WHAT TO WORK ON
In the records below, find the line that contains "Select the Horizontal Type tool" and repeat it, along with each line after it, exactly as written.

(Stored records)

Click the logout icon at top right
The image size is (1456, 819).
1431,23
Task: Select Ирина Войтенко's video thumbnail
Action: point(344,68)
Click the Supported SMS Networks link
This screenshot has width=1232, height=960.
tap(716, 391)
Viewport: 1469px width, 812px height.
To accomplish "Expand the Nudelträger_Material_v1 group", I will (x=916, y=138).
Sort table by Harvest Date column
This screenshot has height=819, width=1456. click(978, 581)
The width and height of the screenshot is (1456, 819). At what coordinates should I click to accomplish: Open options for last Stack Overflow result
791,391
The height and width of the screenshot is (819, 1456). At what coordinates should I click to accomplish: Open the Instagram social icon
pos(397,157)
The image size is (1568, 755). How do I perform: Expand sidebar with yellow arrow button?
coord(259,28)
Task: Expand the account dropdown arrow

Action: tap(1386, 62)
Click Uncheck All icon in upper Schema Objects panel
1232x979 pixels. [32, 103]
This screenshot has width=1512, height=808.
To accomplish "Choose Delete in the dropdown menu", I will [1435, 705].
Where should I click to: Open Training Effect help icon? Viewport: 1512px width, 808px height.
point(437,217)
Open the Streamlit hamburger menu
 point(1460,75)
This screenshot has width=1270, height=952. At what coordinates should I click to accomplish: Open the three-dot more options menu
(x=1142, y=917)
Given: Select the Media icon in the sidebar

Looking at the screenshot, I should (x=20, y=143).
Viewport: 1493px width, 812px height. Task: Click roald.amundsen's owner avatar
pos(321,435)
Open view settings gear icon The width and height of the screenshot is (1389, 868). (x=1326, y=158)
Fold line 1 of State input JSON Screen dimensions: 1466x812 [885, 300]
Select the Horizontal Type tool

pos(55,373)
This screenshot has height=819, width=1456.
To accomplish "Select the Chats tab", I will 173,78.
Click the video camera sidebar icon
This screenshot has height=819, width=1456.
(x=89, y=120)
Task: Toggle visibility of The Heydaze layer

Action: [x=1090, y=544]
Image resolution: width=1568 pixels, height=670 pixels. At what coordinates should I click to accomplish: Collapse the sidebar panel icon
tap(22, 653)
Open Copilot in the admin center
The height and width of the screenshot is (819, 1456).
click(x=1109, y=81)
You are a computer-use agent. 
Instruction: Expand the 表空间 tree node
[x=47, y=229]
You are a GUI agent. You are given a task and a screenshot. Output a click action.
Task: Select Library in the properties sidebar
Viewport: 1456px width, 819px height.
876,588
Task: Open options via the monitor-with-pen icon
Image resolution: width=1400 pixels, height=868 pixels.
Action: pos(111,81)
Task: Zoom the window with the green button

SOLUTION
Select the Horizontal Type tool

pos(55,373)
This screenshot has height=819, width=1456.
To accomplish "Select the Chats tab", I will 173,78.
Click the video camera sidebar icon
This screenshot has height=819, width=1456.
(x=89, y=120)
Task: Toggle visibility of The Heydaze layer

Action: [x=1090, y=544]
Image resolution: width=1568 pixels, height=670 pixels. At what coordinates should I click to accomplish: Collapse the sidebar panel icon
tap(22, 653)
Open Copilot in the admin center
The height and width of the screenshot is (819, 1456).
click(x=1109, y=81)
You are a computer-use agent. 
Instruction: Expand the 表空间 tree node
[x=47, y=229]
You are a GUI agent. You are given a task and a screenshot. Output a click action.
Task: Select Library in the properties sidebar
Viewport: 1456px width, 819px height.
876,588
Task: Open options via the monitor-with-pen icon
Image resolution: width=1400 pixels, height=868 pixels.
Action: pos(111,81)
Task: Zoom the window with the green button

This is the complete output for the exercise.